Kızılay’da Zafer çarşısı yanında bulunan Adil İşhanı’ndan birkaç koli kitap aldım. Tezgâhımı kurmak için kaybolurcasına ara sokaklarda gezindim. Kitaplar korsan kitaplardı. Polis bunu biliyordu. Müşteri de biliyordu. İşin kötüsü vicdanım da biliyordu. İdealimdeki kişiden çok uzakta duruyordum, kaldırımlara kurduğum sergi başında. Sahte kitapları düzelten ellerim üşüyor. Aslında yapmazdım böyle bir işi. Şimdilik sadece geçmişte kalacak önemsiz bir iz diye düşündüm. Geçici bir taviz bulutu başımdaki. Islanmadan gideceğim buralardan o güneşli gururlu sabahlara. Korsan bir kitabın açılan sayfa arası bir paragrafta bana mesaj veren rüzgâr mıdır? Yoksa rüzgâra karışıp gelen bir iç sesleniş midir?
“İşinde sahte bir şey varsa, asıl sorun senin sahte iş yapman değildir, işin giderek seni sahte yapmasıdır.”
Telif hakkının kapitalist bir baskı olduğuna, kitapların ucuz olması gerektiğine, “müşterisiz meta zayidir” sözünde olduğu gibi, pahalı oluşundan dolayı az satılanın değerli olmayacağına, rağbete müsavi için korsanın meşru olduğuna inanmaya çalışarak rahatlıyordum… Ulus civarında katlı pazar yerinin girişinde sergimi açtım.” Çavdar Tarlasında Çocuklar” kitabı bugün ilk satılan oldu. Genç bir adam “Simyacı” istedi. Mutlaka biri isterdi. “Yüzyıllık Yalnızlık” kitabı ile buradaki sergiyi kapattım. Bir yerde en fazla 2 saat kalabilirim. Her ne kadar polis korsan kitapçılık için göz yumuyorsa da bu işi cüretkârlığın ukalalığında yapmamak gerekirdi. Saman pazarı civarında eski tuğladan yapılmış duvar dibinde sergimi yeniden açtım.

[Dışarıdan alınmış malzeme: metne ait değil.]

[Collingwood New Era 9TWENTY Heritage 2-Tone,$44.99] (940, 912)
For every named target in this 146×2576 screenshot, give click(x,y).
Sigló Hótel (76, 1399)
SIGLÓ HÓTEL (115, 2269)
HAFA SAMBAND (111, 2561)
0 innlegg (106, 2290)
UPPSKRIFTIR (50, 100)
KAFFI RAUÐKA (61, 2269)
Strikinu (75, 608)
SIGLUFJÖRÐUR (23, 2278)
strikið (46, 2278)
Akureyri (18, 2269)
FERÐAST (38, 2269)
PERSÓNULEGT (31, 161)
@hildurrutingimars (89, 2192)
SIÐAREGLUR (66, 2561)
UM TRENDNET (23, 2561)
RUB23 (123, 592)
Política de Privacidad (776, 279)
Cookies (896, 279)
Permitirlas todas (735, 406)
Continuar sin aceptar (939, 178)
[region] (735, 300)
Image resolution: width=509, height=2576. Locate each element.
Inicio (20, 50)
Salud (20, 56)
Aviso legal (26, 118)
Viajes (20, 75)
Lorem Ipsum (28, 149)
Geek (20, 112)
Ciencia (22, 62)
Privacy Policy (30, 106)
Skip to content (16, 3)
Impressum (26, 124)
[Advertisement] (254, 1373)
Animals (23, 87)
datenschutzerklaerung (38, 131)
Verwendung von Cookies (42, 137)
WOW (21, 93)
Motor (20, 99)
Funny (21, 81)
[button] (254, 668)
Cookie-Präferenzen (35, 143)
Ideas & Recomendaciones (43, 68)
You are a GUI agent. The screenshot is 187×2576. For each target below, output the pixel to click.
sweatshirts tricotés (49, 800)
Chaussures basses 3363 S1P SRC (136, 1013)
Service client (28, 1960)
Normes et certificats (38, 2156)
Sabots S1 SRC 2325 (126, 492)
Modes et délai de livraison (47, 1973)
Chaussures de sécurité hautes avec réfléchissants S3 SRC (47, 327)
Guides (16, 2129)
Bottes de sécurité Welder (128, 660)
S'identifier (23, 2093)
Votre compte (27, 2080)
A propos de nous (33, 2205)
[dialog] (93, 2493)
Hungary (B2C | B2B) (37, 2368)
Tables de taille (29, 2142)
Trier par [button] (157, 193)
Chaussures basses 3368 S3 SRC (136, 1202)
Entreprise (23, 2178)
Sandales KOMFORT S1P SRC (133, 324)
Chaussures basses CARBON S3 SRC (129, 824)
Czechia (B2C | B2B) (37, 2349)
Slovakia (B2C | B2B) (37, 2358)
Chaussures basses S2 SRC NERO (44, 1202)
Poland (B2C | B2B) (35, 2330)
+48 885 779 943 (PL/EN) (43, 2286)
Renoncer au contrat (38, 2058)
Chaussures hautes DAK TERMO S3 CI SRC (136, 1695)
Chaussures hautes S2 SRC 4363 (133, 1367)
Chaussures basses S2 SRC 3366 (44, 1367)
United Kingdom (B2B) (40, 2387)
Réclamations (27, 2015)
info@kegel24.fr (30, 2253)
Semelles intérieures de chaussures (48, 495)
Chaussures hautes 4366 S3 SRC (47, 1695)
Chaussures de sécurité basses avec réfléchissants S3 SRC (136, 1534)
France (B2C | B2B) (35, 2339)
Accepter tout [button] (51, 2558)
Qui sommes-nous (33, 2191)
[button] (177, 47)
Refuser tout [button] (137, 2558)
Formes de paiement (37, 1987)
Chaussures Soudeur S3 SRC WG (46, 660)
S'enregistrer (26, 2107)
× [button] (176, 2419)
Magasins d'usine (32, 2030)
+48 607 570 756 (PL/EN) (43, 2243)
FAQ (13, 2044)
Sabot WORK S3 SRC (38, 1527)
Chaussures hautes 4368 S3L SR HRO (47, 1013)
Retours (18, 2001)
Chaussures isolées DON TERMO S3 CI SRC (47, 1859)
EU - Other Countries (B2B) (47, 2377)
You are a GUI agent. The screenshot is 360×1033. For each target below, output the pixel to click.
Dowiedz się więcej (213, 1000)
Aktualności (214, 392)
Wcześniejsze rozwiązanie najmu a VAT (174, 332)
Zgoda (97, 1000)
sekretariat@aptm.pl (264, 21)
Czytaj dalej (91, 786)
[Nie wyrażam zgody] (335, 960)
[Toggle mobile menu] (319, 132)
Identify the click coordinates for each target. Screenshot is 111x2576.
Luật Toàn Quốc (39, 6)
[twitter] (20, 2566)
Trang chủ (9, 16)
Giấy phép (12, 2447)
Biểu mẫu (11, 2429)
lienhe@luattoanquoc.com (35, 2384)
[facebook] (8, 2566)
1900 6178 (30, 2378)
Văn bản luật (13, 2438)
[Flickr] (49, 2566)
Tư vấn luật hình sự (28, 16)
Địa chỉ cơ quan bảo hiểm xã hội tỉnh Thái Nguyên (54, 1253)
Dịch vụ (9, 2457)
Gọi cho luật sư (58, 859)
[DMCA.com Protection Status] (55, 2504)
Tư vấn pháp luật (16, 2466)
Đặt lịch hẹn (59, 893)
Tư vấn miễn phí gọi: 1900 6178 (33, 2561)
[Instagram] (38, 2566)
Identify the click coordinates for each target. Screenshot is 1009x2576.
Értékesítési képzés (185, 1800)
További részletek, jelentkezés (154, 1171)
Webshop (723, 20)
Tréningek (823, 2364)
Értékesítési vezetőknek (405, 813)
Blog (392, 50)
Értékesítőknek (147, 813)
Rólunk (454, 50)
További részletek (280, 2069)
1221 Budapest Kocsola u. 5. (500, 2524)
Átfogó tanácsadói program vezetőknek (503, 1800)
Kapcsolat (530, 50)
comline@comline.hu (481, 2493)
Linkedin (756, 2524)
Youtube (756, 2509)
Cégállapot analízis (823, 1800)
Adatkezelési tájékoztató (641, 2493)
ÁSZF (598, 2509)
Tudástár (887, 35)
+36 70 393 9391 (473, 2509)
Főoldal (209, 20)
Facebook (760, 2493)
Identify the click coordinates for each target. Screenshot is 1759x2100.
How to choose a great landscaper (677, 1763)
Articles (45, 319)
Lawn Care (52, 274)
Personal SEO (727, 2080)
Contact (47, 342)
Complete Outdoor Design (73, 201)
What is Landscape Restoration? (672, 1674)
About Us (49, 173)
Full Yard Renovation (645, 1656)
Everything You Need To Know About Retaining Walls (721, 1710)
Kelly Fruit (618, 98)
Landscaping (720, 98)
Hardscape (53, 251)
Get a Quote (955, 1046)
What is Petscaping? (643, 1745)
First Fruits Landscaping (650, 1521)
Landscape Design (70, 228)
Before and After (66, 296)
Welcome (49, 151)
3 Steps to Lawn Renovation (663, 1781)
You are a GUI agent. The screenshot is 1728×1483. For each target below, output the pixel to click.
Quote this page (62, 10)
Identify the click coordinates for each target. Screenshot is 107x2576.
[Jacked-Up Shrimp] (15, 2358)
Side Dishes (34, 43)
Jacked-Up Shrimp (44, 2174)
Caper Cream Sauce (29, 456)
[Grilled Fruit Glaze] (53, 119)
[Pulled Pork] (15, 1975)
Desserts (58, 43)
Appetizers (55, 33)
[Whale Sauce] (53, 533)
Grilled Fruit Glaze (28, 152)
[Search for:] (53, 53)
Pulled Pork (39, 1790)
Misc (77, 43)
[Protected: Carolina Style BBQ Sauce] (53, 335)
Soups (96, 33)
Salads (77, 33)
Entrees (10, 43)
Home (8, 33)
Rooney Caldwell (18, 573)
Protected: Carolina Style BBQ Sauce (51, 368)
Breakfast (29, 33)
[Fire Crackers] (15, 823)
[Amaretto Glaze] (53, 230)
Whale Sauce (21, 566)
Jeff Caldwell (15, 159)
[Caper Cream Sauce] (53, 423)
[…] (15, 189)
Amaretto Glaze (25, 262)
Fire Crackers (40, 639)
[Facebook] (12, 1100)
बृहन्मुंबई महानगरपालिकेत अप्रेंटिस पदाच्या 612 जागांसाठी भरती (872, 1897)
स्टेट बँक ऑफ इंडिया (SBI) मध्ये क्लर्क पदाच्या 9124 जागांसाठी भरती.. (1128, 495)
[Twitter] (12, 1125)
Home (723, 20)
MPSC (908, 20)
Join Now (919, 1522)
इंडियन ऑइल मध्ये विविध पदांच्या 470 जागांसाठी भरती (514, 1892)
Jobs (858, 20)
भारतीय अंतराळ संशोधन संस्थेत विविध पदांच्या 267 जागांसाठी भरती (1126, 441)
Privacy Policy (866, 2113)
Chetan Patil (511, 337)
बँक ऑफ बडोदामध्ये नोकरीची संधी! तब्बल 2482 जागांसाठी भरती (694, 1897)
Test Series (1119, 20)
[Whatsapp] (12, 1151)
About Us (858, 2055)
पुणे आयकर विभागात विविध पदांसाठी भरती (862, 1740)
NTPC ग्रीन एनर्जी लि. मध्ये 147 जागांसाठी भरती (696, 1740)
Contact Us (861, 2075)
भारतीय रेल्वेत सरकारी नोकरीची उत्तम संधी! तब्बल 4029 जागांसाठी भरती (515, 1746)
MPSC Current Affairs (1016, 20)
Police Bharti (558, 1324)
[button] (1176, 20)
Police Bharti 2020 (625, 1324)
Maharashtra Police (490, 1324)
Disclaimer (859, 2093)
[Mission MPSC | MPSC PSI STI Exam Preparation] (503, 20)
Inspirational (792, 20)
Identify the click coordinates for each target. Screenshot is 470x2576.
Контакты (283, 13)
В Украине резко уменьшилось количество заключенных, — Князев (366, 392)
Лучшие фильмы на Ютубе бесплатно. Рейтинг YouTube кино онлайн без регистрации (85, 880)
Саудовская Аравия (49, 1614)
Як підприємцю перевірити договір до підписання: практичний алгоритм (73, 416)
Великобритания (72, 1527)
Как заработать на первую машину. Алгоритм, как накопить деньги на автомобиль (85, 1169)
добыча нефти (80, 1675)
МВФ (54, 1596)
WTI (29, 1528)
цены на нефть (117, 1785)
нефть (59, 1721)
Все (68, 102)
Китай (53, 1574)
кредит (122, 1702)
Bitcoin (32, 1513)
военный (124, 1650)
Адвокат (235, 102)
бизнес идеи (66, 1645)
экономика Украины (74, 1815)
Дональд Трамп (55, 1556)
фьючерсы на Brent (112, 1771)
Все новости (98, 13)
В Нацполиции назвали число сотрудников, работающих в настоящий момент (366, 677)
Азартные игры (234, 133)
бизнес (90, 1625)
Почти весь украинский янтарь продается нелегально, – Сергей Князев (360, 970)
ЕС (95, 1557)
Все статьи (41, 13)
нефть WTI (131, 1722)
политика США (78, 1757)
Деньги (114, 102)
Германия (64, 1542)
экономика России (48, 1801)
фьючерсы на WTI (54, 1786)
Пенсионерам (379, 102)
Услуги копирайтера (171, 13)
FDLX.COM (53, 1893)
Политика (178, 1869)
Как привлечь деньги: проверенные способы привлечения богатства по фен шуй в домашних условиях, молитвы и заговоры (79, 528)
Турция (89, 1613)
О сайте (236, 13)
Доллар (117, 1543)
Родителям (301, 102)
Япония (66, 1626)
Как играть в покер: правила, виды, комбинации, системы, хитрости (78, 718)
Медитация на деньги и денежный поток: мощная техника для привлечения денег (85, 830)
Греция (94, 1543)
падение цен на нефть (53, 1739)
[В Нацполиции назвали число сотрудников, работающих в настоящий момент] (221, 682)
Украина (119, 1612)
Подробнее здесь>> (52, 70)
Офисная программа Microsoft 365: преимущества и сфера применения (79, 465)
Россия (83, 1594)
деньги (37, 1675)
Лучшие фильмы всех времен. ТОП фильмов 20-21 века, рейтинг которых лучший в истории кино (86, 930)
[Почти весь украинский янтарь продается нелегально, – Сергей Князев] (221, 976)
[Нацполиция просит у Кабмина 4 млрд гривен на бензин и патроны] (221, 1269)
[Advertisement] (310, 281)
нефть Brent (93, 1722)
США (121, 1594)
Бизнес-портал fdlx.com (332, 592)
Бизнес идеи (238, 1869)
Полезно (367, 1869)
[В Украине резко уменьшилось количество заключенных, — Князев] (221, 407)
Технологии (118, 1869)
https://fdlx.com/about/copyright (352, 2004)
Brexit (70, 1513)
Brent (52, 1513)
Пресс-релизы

Mavi elbiseli bir kız kararsız göz hamleleriyle sergime baktı. Rahatça bakması için biraz geri çekildim. Kitaplara yaklaştı, tek tek üzerlerinde gezinen bakışını izledim. Richard Adams’ın “Watership Tepesi” kitabını eline aldı. O kitabın yayınlandığı tarihten bugüne 50 milyon sattığını duymuştum. Dünyada en çok satanlar listesinde ilk 30 arasındaydı. Yarıya kadar okumuştum. Kitapta bireyciliğe ve bencilliğe karşı çıkan tavşan yeni yaşam alanı arıyor, masumiyeti ve fedakârlığı yüceltiyordu. Kız bakışını kitabın üzerinden kaldırdı, bana doğru baktı, o sıra berrak bir suyun içine düştüm. Sesini duydum. Tekrar duymak için çırpınan cümlelerim oldu. Kitabın fiyatını sordu. Keşke tüm kitaplarımı hediye edebilsem… Tedirgin oldum. Fiyatı söyleyince… Çok düşük olmasına şaşırdı. Korsan olduğunu başka bir biçimde anlattım. İçimde ekşi bir tat, kekremsi bir şeyler bıraktı…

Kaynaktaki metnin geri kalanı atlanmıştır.